_Exercise prompt:_ Swap each occurrence of "screenshot" for "screen capture" in the rows below and reproduce them with everything else unchanged.

___ Record set

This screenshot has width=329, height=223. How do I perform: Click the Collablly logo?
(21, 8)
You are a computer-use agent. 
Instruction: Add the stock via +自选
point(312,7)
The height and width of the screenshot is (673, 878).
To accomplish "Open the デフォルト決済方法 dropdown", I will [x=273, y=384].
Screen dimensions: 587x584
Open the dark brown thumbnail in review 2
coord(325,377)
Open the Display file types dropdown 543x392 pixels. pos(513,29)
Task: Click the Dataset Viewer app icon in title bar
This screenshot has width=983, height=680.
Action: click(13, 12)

______

_Exercise solution:_
This screen capture has width=329, height=223. How do I perform: Click the Collablly logo?
(21, 8)
You are a computer-use agent. 
Instruction: Add the stock via +自选
point(312,7)
The height and width of the screen capture is (673, 878).
To accomplish "Open the デフォルト決済方法 dropdown", I will [x=273, y=384].
Screen dimensions: 587x584
Open the dark brown thumbnail in review 2
coord(325,377)
Open the Display file types dropdown 543x392 pixels. pos(513,29)
Task: Click the Dataset Viewer app icon in title bar
This screen capture has width=983, height=680.
Action: click(13, 12)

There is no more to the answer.